Je se sais pas combien de douches et de bains elles ont du prendre en 11 jours, ni combien de fois elles ont changé de vêtements, ni si elles ont jeté leurs jupes et leurs robes, ni si elles ont brûlé leur maquillage. Je ne sais pas si elles ont pu ressortir de chez elles, prendre le bus ou le métro ou même juste croiser un homme. Je ne sais pas si elles ne rêvent pas chaque nuit de ces ignobles mains en elles, sur elles, si elles ne craignent pas des maladies en plus du dégoût.
Elles doivent avoir leurs sourires infects gravés dans la rétine, leurs injures gravées dans leurs oreilles.
Je suis une femme… Arrêtons d’être lâches et cons…
Je ne suis rien ni personne, je ne suis pas une politique ni que dalle. Je suis une femme. Et je parle en femme. En femme libre, en femme qui se dit que cette ignominie est aussi grave que Charlie, que Le Bataclan, que Paris et que toutes les saloperies que ces abrutis du Coran nous ont faites: journalistes, juifs, flics et militaires, notre jeunesse et maintenant nos femmes ?! et nous ne faisons rien ? nous ne disons rien ? Nos femmes, nos sœurs, nos mères ? terrorisées par un crime impuni ?
Alors merde à ceux qui me diront islamophobe : d’abord je ne suis pas « phobe », je n’ai pas peur. Ensuite, je sais mes idées et mes convictions de femme libre, républicaine et de gauche.
Pas d’amalgame ? Arrêtons d’être lâches et cons. Nos sœurs ont été attaquées. MERDE ! Nos sœurs occidentales attaquées parce qu’elles sont des putes pour ces incultes, attaquées parce que libres, par ces ratés, ceux qui ne supportent pas la liberté des femmes et leur interdisent de par leur « culture » le seul droit d’exister? Et nous allons supporter cela ?

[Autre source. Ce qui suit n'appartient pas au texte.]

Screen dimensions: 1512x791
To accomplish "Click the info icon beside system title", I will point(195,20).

Non, il faut dire non, ici et maintenant. Non. Et il n’y a pas d’amalgame, c’est juste la vérité: des femmes libres ont été humiliées et salies par des hommes que l’occident a accueilli à bras ouverts, qui leur a donné à manger et à boire, qui s’est ému de leur sort… Honte à eux, à leur traîtrise.

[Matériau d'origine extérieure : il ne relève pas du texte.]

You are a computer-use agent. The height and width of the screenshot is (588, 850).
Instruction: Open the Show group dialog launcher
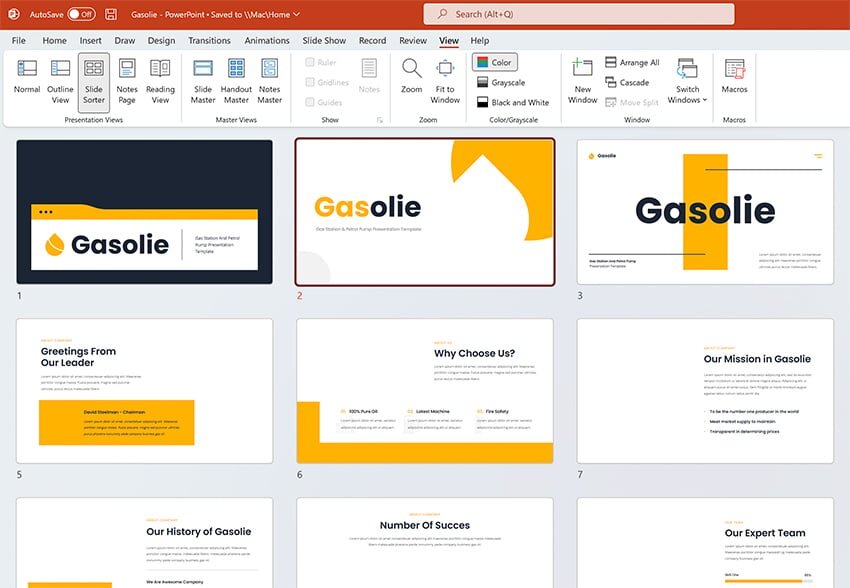[x=379, y=120]
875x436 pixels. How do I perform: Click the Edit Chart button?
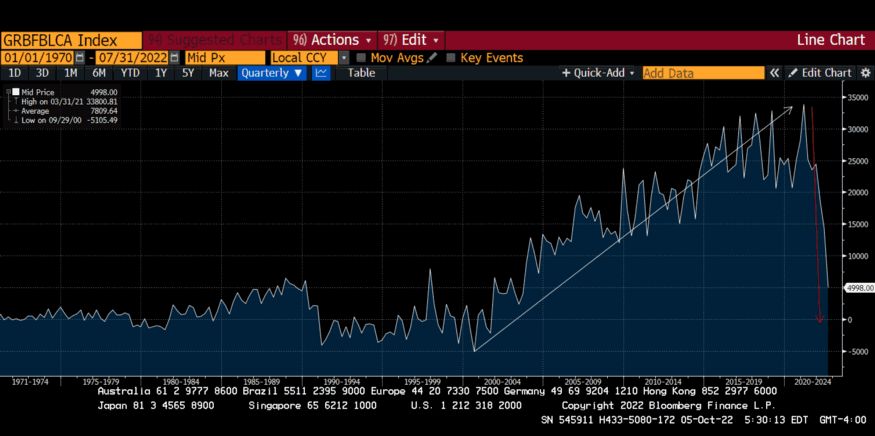click(x=821, y=73)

Alors n’étant rien ni personne, je demande à toutes les femmes et à tous les hommes qui me liront d’écrire aux médias, d’écrire à nos instances européennes, à nos députés, à nos élus… de leur dire leur effroi et leur solidarité envers nos sœurs, de leur dire leur colère face à ce silence ignoble. De les abreuver de mails et de lettres. Pour que plus jamais dans mon pays, dans votre pays, dans mon Europe, dans votre Europe cela recommence.